### QUOTED TEXT
Begin
# Salary



## Sleza (Jan 8, 2010)

Hello,

just being courious about what I have read here. I am about to move to Dubai on position of REGIONAL SALES MAMANGER. 

I have been offered the following:
- STUDIO (equipped)
- CAR (incl. petrol)
- Visa 
- Health care
- one ticket per contract

And a monthly salary of approx 6800 DHS / month

So far I am planning to come alone but in about 6 months I have to bring along my family (wife + 1,5 years old baby). 
Out of what I read, do you think that with such money we are fine ??
I am not the person who has to eat out everyday, but do not want to live as ...

thnx for your comments

Sleza


----------



## mrbig (Sep 10, 2009)

Sleza said:


> Hello,
> 
> just being courious about what I have read here. I am about to move to Dubai on position of REGIONAL SALES MAMANGER.
> 
> ...


how long do you plan on staying in Dubai brother?
you are in a studio apartment, with a child, they will get older and need a bedroom, you will need private time with the wife as well. You wont make enough money to go out and get a place that has a extra bedroom. 
If this job is only for a year and then you will leave then yes I think you will be fine. But any longer with a child and I say no.

are you bills paid? electricity, tv, phone, internet?

Frankly sleza, its not much money at all. You might beable to go out to eat 1 time a month if you are careful. Its not a situation I would want to be in. sorry


----------



## Seven Seas (May 11, 2009)

Yeah, it's a bit tight. But for one year, try it and see what happens. I think things are starting to imrpove in Dubai so there will be more opportunities.


----------



## buddyab (Nov 5, 2009)

i think for only one person it is ok but for family it is bad
hope to find better than this


----------



## VADXB (Jun 4, 2009)

Sleza said:


> Hello,
> 
> just being courious about what I have read here. I am about to move to Dubai on position of REGIONAL SALES MAMANGER.
> 
> ...


I agree with the other posters, it could be tight but if i may ask, will your wife work? things could be different if your wife works but otherwise, i would advise not to accept.


----------



## Sleza (Jan 8, 2010)

mrbig said:


> how long do you plan on staying in Dubai brother?
> you are in a studio apartment, with a child, they will get older and need a bedroom, you will need private time with the wife as well. You wont make enough money to go out and get a place that has a extra bedroom.
> If this job is only for a year and then you will leave then yes I think you will be fine. But any longer with a child and I say no.
> 
> ...



Hello,

thank you for your replies all of you. I will try it for 2 years and I have some promises from the emplyoeer that we will talk about that after 6 months. It seems to me that I will have to push hard to get it. I hope to save something while I will be there alone eventhough I have to pay bills as well back home for my flat. I will see how it will work. 

Thank you once again for your opinions all of you.

Sleza


----------



## Jynxgirl (Nov 27, 2009)

I think you will be perfectly fine. If they are paying for your lodging and a car, covering your fuel, all you have left is food and going out. And that can be very resonable if you budget and avoid the expensive stuff. 

People are a bit crazy on these forums. People come here to save money and then have to drive the most expensive cars, eat out a few times a week, have maids to clean their apartments, etc. Its just very odd.
End
Target position records
Begin
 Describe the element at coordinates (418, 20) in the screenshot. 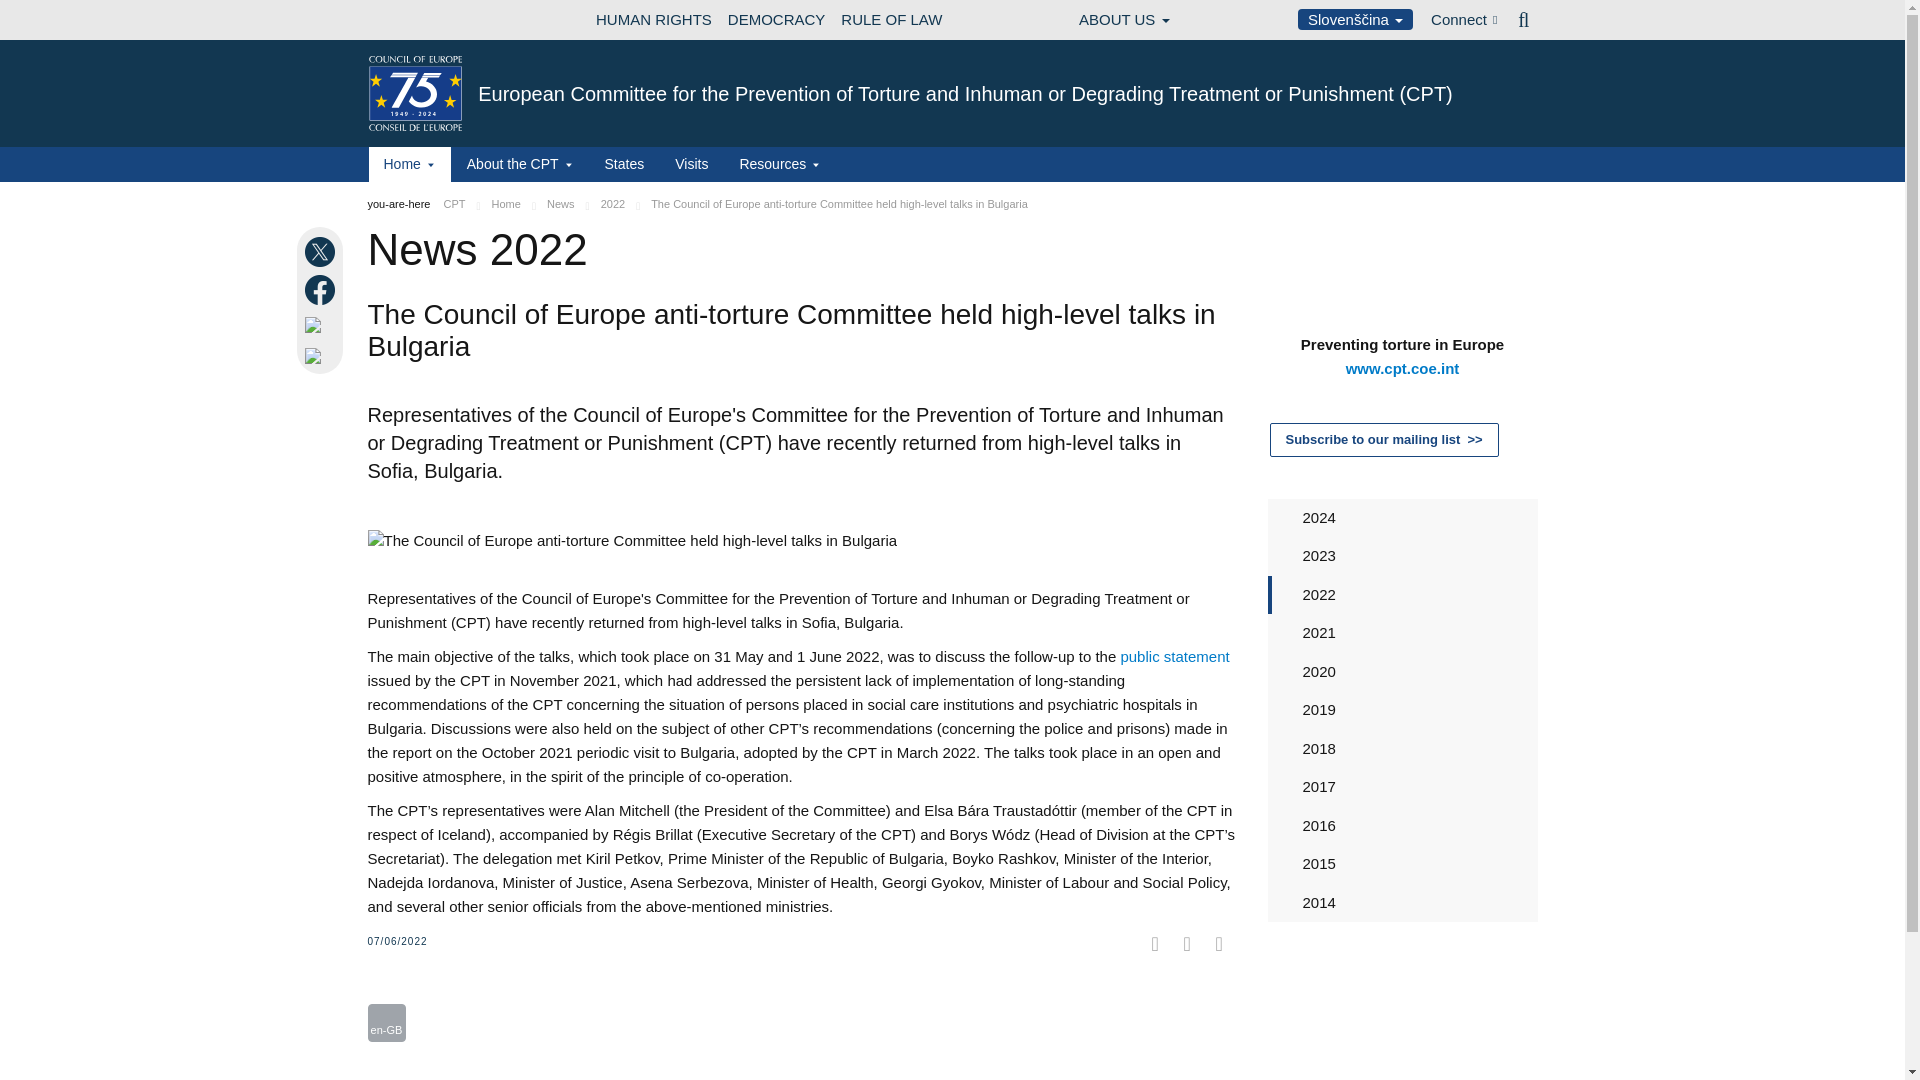

I see `WWW.COE.INT` at that location. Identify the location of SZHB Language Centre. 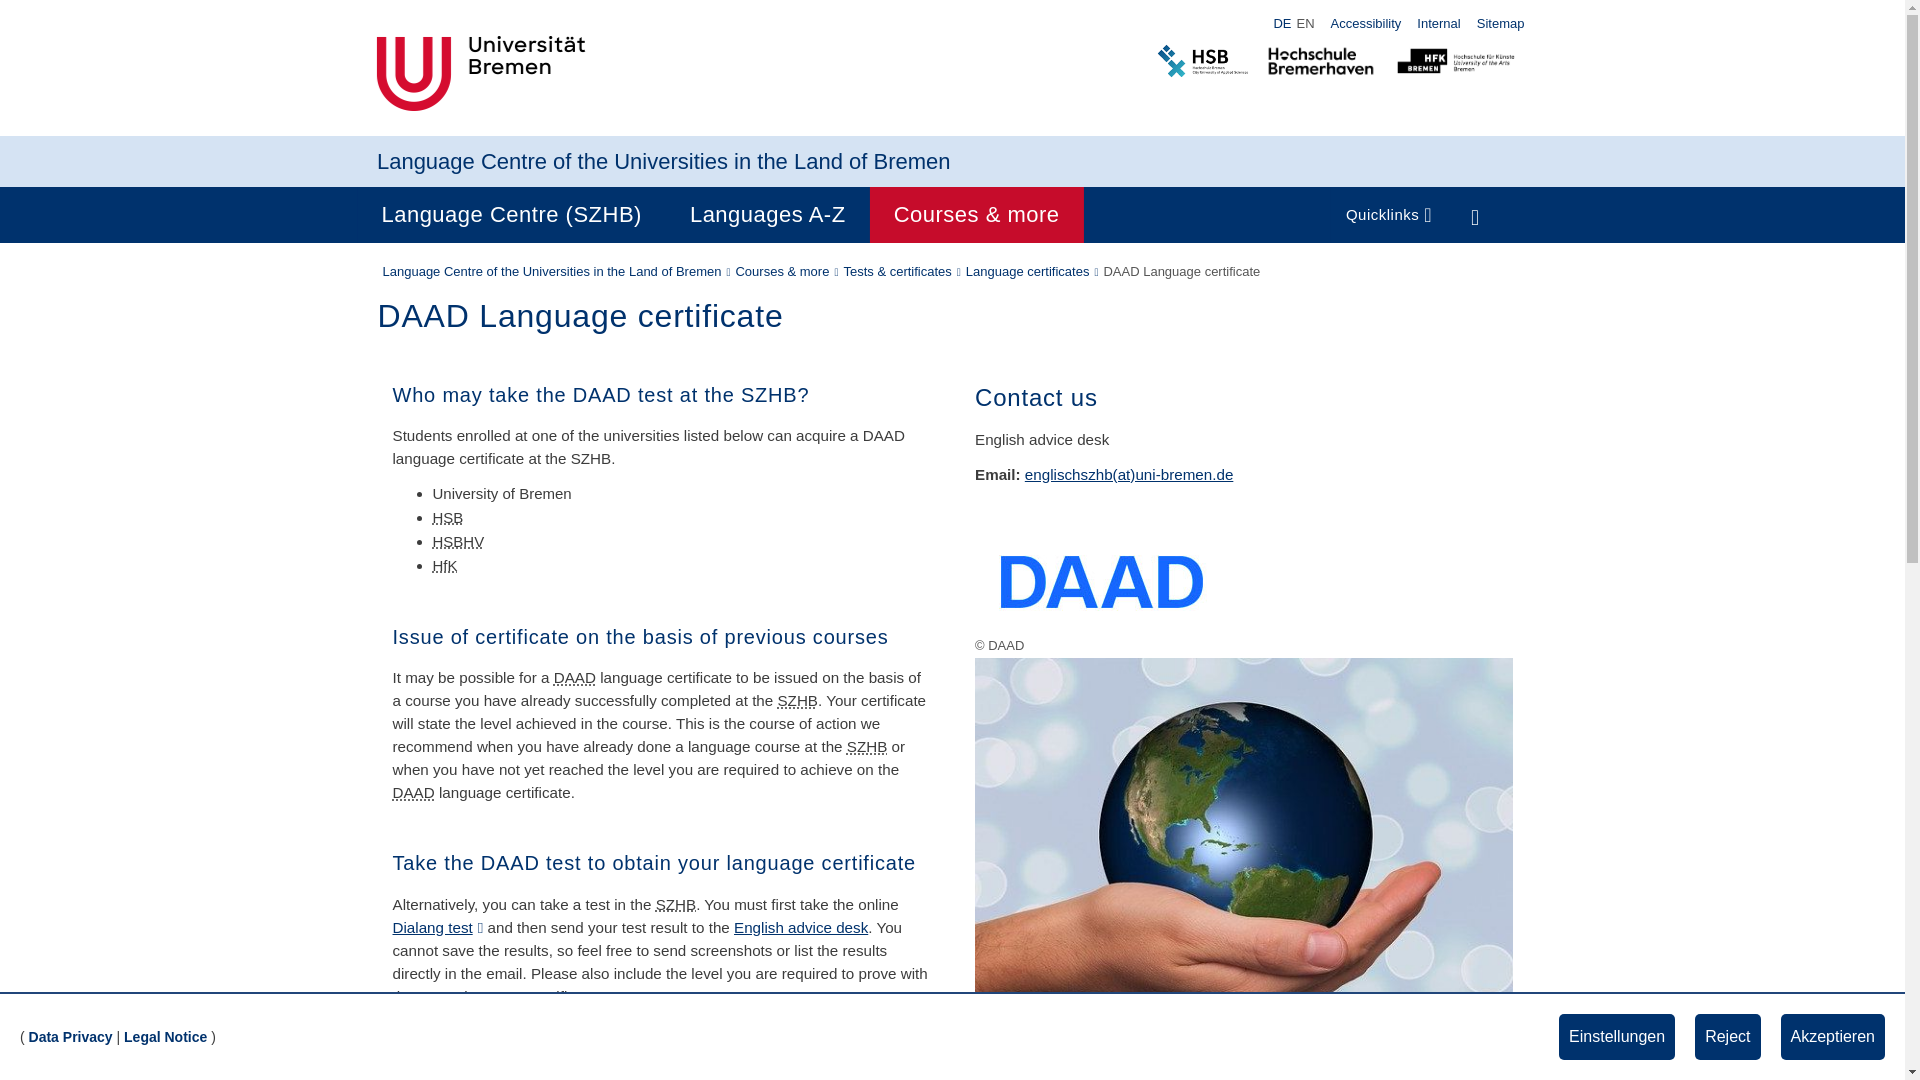
(676, 904). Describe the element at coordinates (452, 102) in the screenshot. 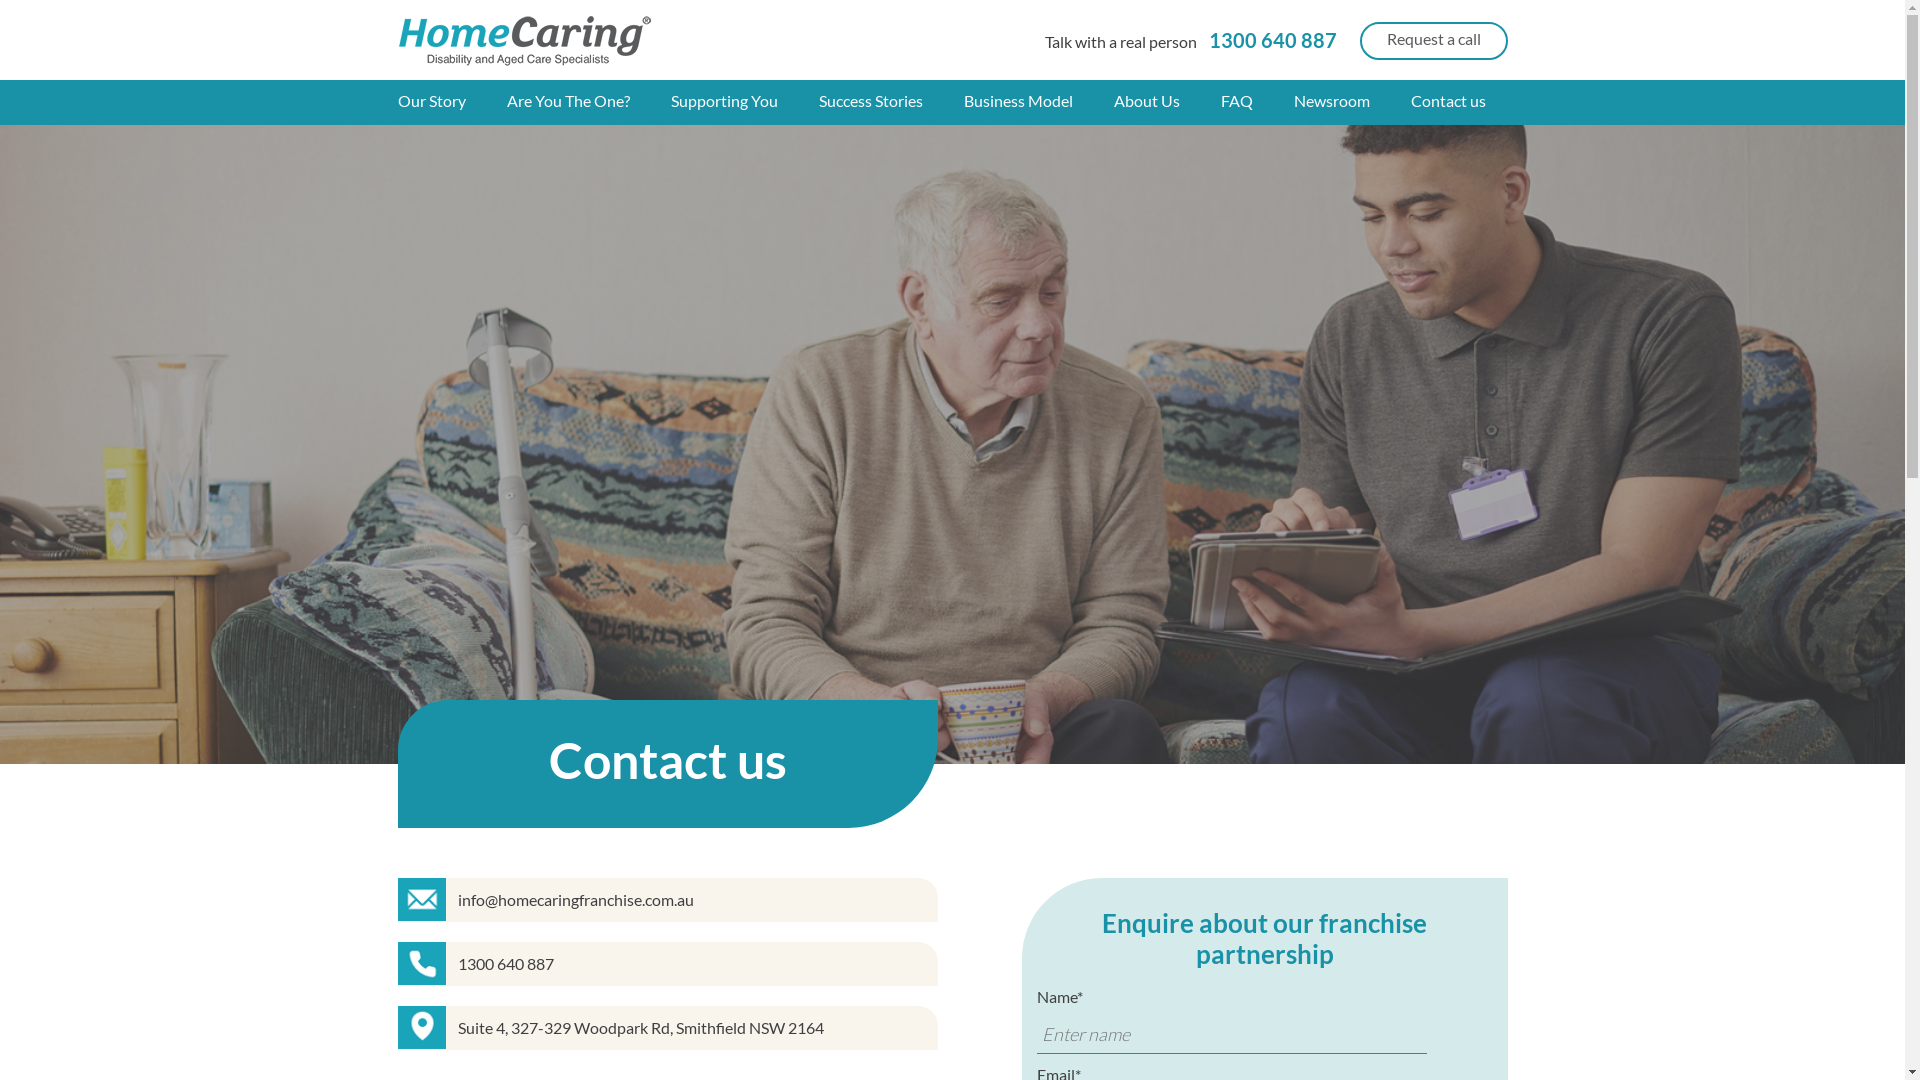

I see `Our Story` at that location. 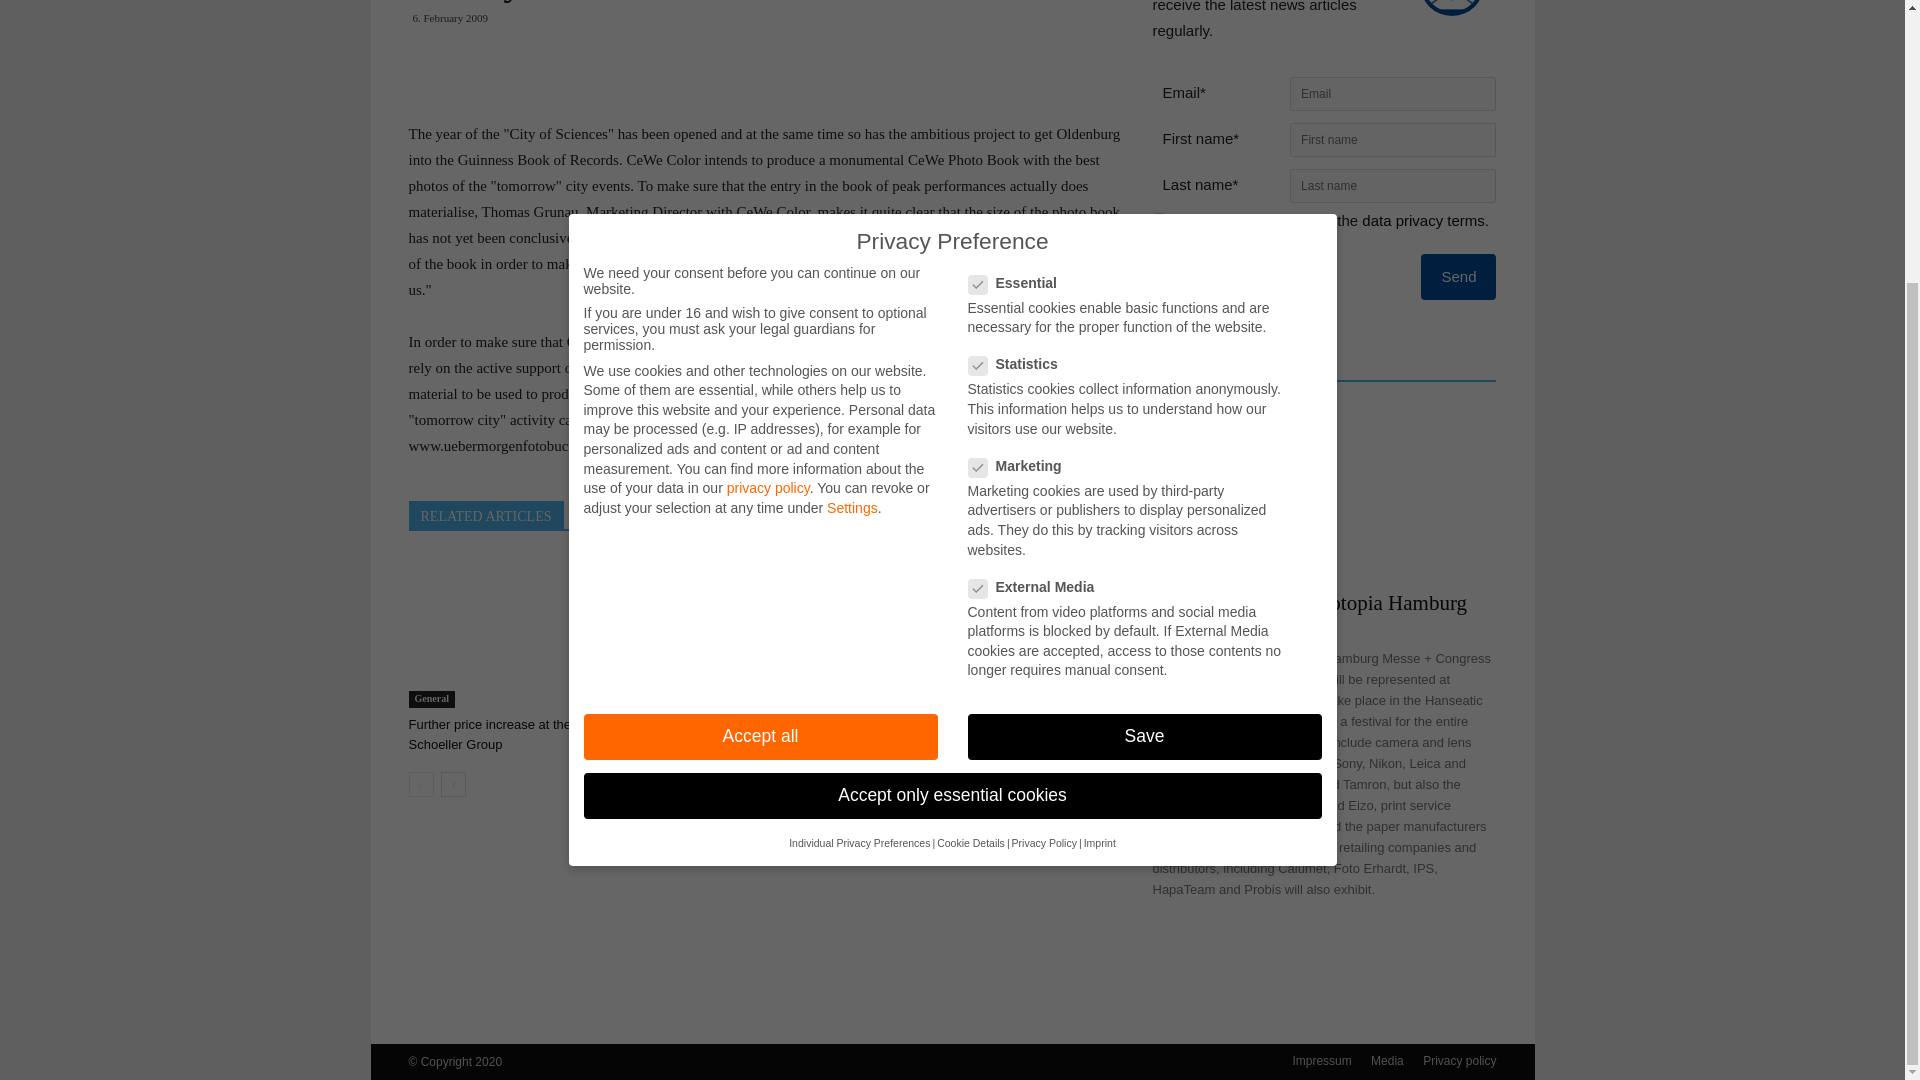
End
### GOALS
[A] In the Dubai salary thread:
(i) What monthly salary was Sleza offered?
(ii) For how long does Sleza say the job will be tried?
(iii) According to Jynxgirl, what is left to pay for once lodging, a car and fuel are covered?
[B] Can you repeat everything in the Dubai salary thread from "I have been" down to "live as ...", word for word?
Answer only from the text, without consulting the records.

### RESULTS
[A]
(i) Approximately 6800 DHS per month.
(ii) For 2 years.
(iii) Food and going out.

[B]
I have been offered the following:
- STUDIO (equipped)
- CAR (incl. petrol)
- Visa 
- Health care
- one ticket per contract

And a monthly salary of approx 6800 DHS / month

So far I am planning to come alone but in about 6 months I have to bring along my family (wife + 1,5 years old baby). 
Out of what I read, do you think that with such money we are fine ??
I am not the person who has to eat out everyday, but do not want to live as ...